To work with the Swiss Model server, we first need to create an account. After providing an e-mail address the password will be sent back to the same email. Modeling and other results will be saved at “My Workspace” for later use and can be accessed again for a week or so by login in to “My Workspace” (link is found in the Modeling menu).
The sequence of the protein to be modeled (or just UniProt entry code) can be fetched as we did in the sequence alignment tutorial. Then we just paste it into the template identification window and wait for the server to run the Blast search. The Blast search will be run against the sequences of known protein structures from the ExPDB, the SwissModel template library. It is derived from PDB entries, after excluding predicted (theoretical) structures and structures containing only C-alpha atoms. PDB coordinate files that contain two or more chains (subunits) are usually distinguished by the so-called chain identifier (discussed in the PDB section). In ExPDB these entries are split into two or more files, depending on the number of chains (usually denoted A, B, C, etc). For example, PDB entry 1cpc contains two chains, A and B. In ExPDB there will be two entries corresponding to this structure: 1cpcA and 1cpcB. Please keep in mind that the Blast run may take some time, all depends on how busy the server is.
As mentioned earlier, it is essential to have an idea on the complexity of the protein homology modeling project before starting the actual modeling. This can be done by making and analyzing a multiple sequence alignment of your protein with some homologues, including the amino acid sequence (or sequences) of the modeling template after it has been identified by the server. As a rule of thumb, a percentage sequence identity above 50% will mean a relatively straightforward modeling, while anything below that will require careful examination of the alignment and further planning. As usual, it is an advantage to include in the alignment a group of homologous sequences from different organisms. One could try to choose 3-4 bacterial and an equal number of eukaryotic sequences. This is required especially if both bacterial and eukaryotic proteins are found among the potential templates. Any large insertions and deletions in the alignment need to ba carefully analyzed and compared to the sequence of the template. Insertions (amino acid segments which are not present in the template) mean regions for which no structure is available in the template and may need to be modeled separately. These regions may potentially contain alignment errors. If these are short loop regions, the server will attempt to model them automatically.
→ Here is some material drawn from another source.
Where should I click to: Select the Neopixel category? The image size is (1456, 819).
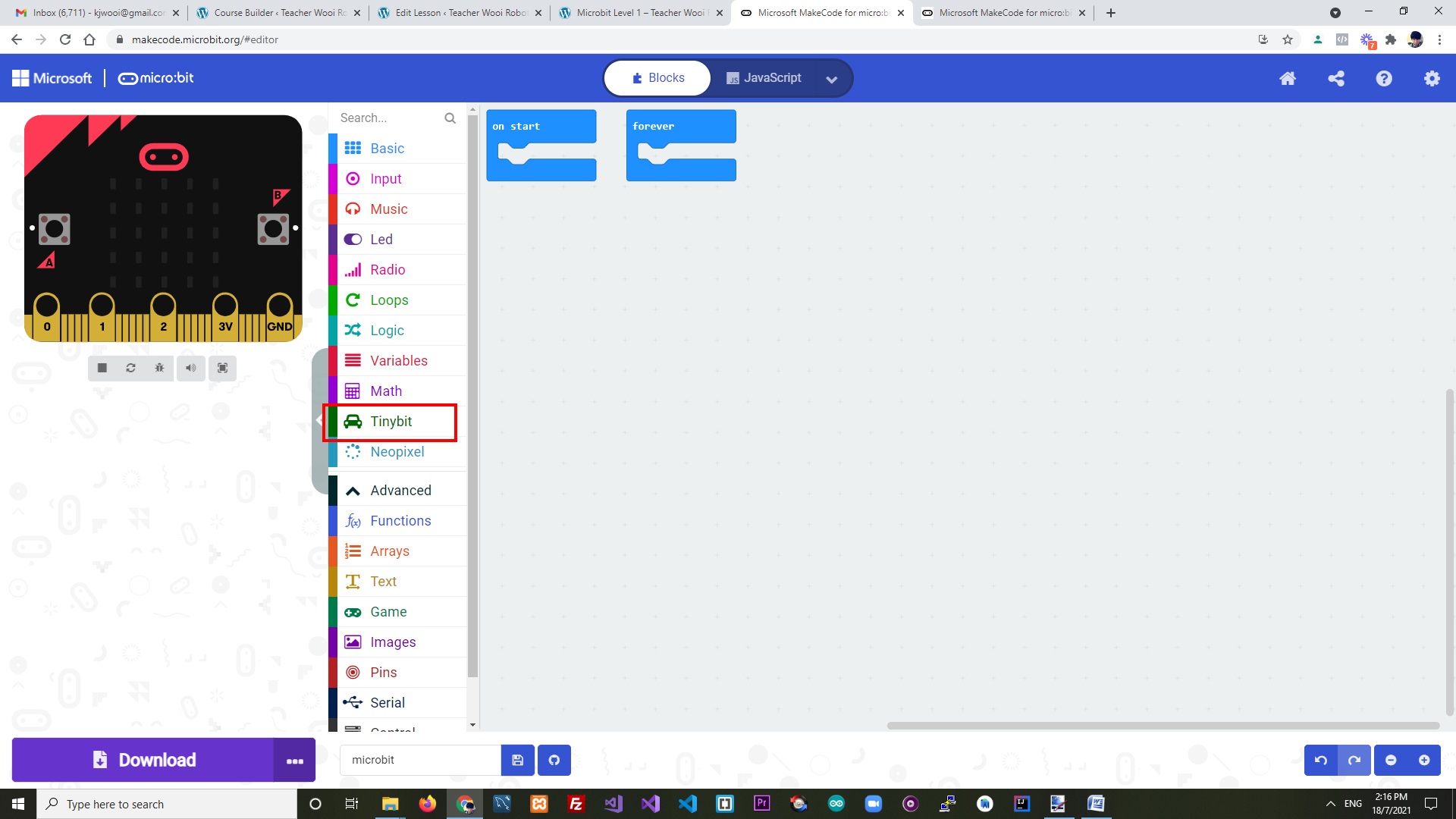[397, 451]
Loops may be relatively easy to model, but modeling larger regions is not straightforward.
In cases when there are larger insertions and deletions it is possible to use the “Target-Template Alignment” mode of the server, which lets us submit our own manually adjusted sequence alignment.
Step by step modeling
In this example, we will make a model for the enzyme magnesium chelatase subunit BchI from Cyanobacteria Synechocystis (SWISSPROT entry P51634). The results of the BLAST search are shown below. Please note that the results will be saved in your personal account and can be viewed after loggin in into the account.
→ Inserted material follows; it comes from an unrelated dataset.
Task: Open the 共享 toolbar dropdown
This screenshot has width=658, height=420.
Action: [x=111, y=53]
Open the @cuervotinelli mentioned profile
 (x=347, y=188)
The best choice in the list is R. capsulatus BchI (PDB ID 1g8p). The other proteins in the list are of very low resolution (7.5 Å) and originate from electron microscopic (EM) modeling. They are essentially the same protein (1g8p), which has been slightly modified to fit the EM model. Longer in the list are other structures, with sequence identity with our protein in the range of around 20%. They could be of interest since they are members of the AAA+ ATPase family. One could have a closer look at them at some later stage, if the modeling is not satisfactory. They may also shed additional light at the mechanism of magnesium chelatase.
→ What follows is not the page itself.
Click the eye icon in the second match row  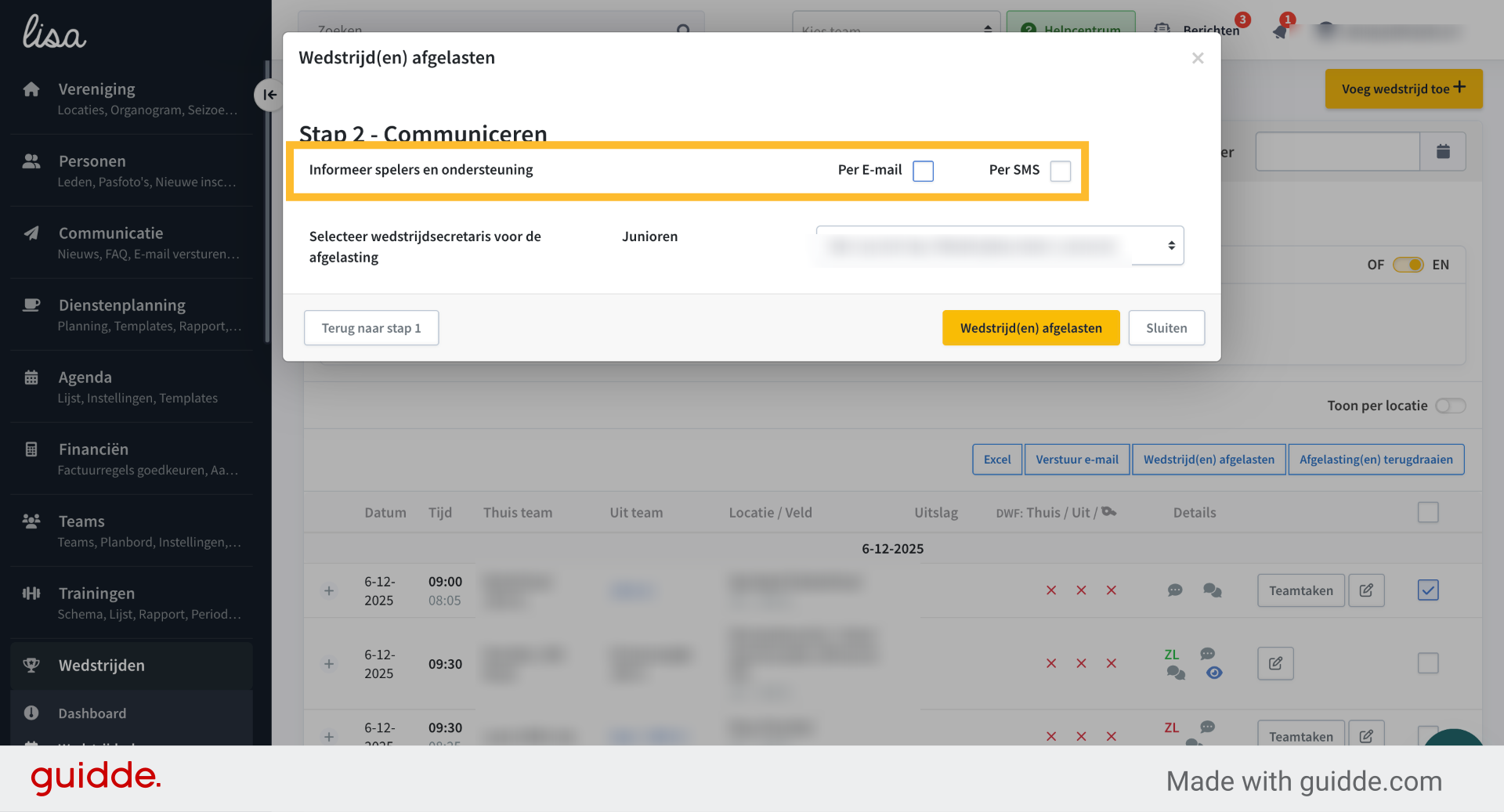point(1214,673)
By clicking the down-arrow in the right, we can see the alignment of the target sequence with the template:
Here we may choose to build a model, however, but we first need to examine the sequence alignment to ensure that there are no misplaced insertions and deletions. The CHLI_SYNY3 sequence was actually included in the sequence alignment exercise we made earlier and if we compare the alignments we may see that the largest gap is slightly shifted to the left here. This is probably ok and we can proceed with the modeling. We can always come back to this if we are not satisfied with the model for some reason. The modeling results output looks like this:
Here we should start analyzing the quality of the model. You may notice that the QMEAN value is satisfactory, and if we check the local quality plot we will immediately notice the source of a potential problem (low similarity values) is located in at the beginning of domain 1, which is essentially the position of the insertion shown in the alignment above. The graphics model on the right (not visible in the images above) shows this region in red color. Clicking on the question mark close to QMEAN will open a page with explanation of its meaning. In the model quality part we will have a closer look at these problems.
What would have happened if we would choose the 7.5 Å resolution structure for modeling? Below you can see that model quality is considerably lower, with high QMEAN (-6.48 vs the acceptable -2.65 for the first model) that is due to problems both at the beginning and end of the structure, as can be seen on the local quality plot. In addition, the comparison plot (first on the right) shows that the structure (the red star) is outside the range found for experimental PDB structures.